— par Pierre-Alain Depauw — 12 avril 2024
A l’approche des élections européennes
qui se tiendront au mois de juin, il n’est pas inutile de rappeler
l’enquête publiée par la plateforme d’investigation Follow the Money au sujet de l’ampleur des affaires et scandales dans lesquels sont impliqués les députés européens.
Attention, on ne parle pas de broutilles ; cela va du vol de portable à la complicité de meurtre.« Près d’un quart des 704 parlementaires
actuellement en fonction ont été impliqués dans une affaire
d’infraction à la loi ou de violation d’un règlement », pointe
l’enquête.
Tout le monde se souviendra que la
police belge avait arrêté pas moins que l’une des vice-présidentes du
Parlement, la social-démocrate Eva Kaili, le 9 décembre 2022.
Le scandale avait fait la une de
nombreux médias car plusieurs élus et anciens élus étaient soupçonnés
d’avoir été perçus de grosses sommes du Qatar et du Maroc pour défendre
les intérêts de ces pays.
Follow the Money a voulu savoir
s’il s’agissait d’un fait isolé. Leur rapport répertorie des scandales
clairement établis par la couverture médiatique et/ou ayant eu certaines
conséquences – telles que des sanctions, des enquêtes ou des
réprimandes ainsi que les cas dans lesquels les allégations ont été
établies sans aucun doute – par exemple de l’aveu même du député
européen – mais n’ont donné lieu à aucune enquête, condamnation ou autre
conséquence.
La recherche s’est limitée aux 704
personnes qui étaient membres du Parlement européen à la date du 18
janvier 2024. Les députés européens qui ont quitté le Parlement entre
2019 et aujourd’hui ne sont pas inclus.
Il en ressort 253 affaires qui ont fait la une de l’actualité tant au niveau local qu’international.

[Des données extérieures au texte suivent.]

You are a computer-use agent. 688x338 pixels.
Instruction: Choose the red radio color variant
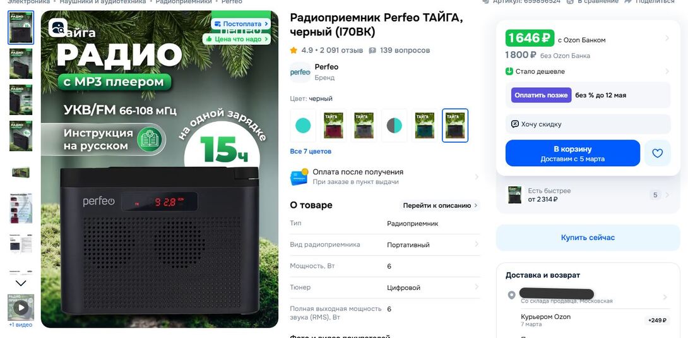(333, 126)
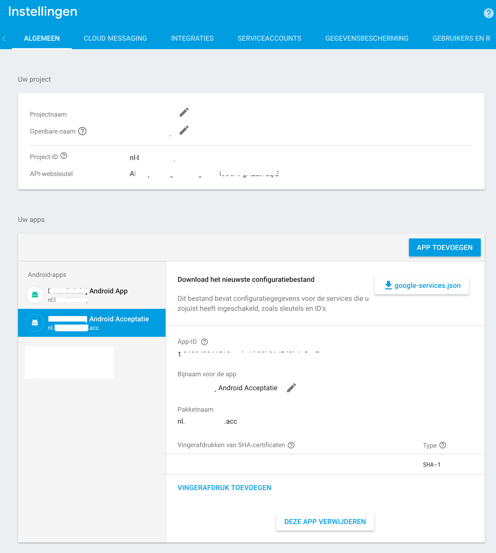Click the help question mark icon in header
Viewport: 496px width, 553px height.
488,13
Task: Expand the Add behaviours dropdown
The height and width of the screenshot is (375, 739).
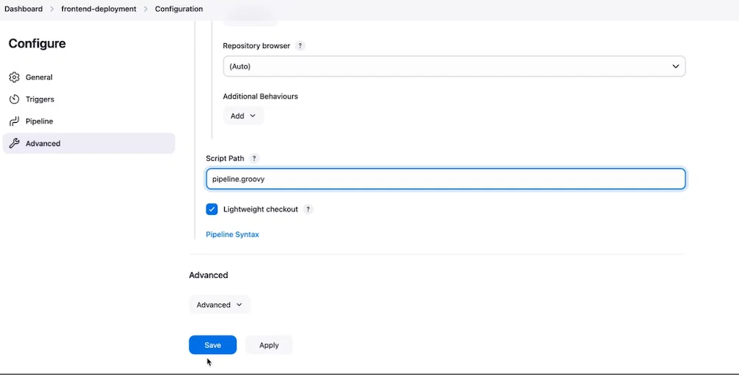Action: [x=243, y=115]
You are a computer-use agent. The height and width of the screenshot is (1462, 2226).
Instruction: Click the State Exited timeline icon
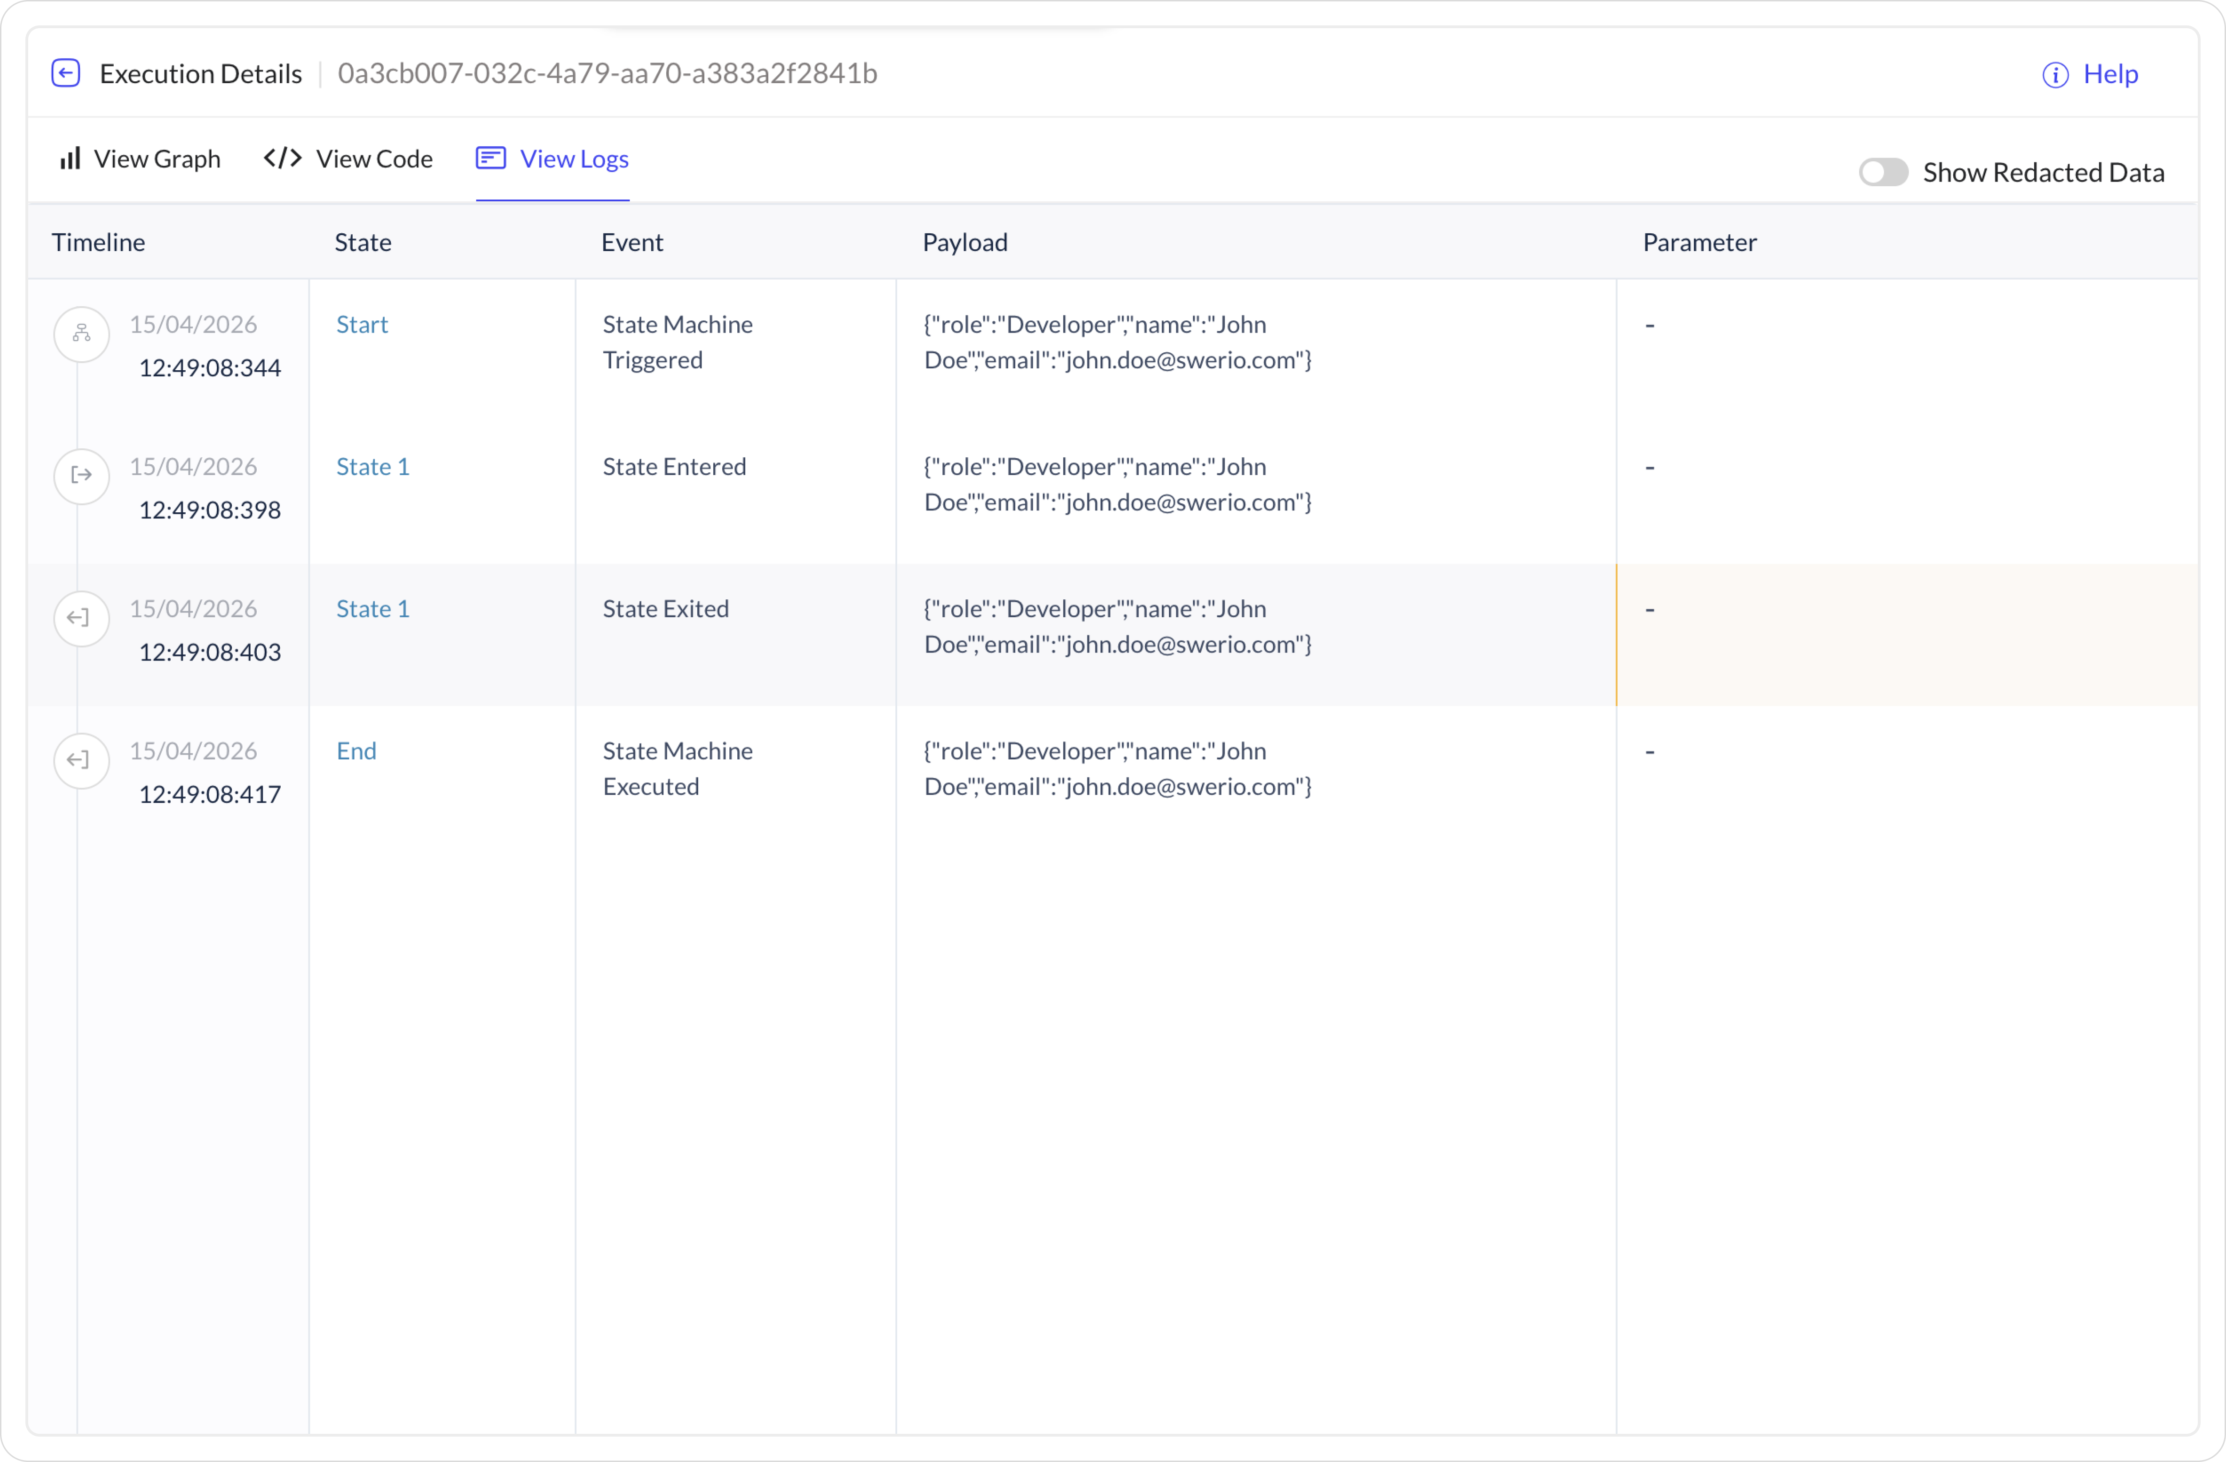(x=81, y=618)
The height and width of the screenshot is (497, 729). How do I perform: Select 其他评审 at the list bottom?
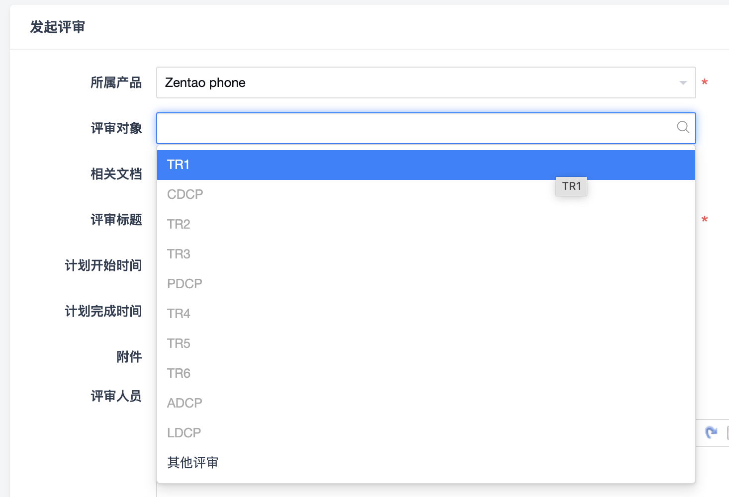[x=192, y=463]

Ces scandales ont impliqué au total 163
membres actuels du Parlement, soit près d’un quart des 704
législateurs.. Vingt-trois d’entre eux, soit plus de 3 pour cent, ont
été condamnés par un tribunal ou ont reçu des amendes pour des
infractions pénales.
Cela s’étend à l’ensemble de l’UE : dans
presque tous les pays de l’UE, au moins un, ou plusieurs, législateurs
ont été impliqués dans un comportement douteux ou carrément illégal, et
les cas varient en termes de gravité.
L’intimidation et le harcèlement sexuel,
par exemple, sont notoires à Bruxelles : le collectif de médias a
découvert que 37 députés avaient fait la une des journaux pour des
comportements indécents présumés dans 46 cas.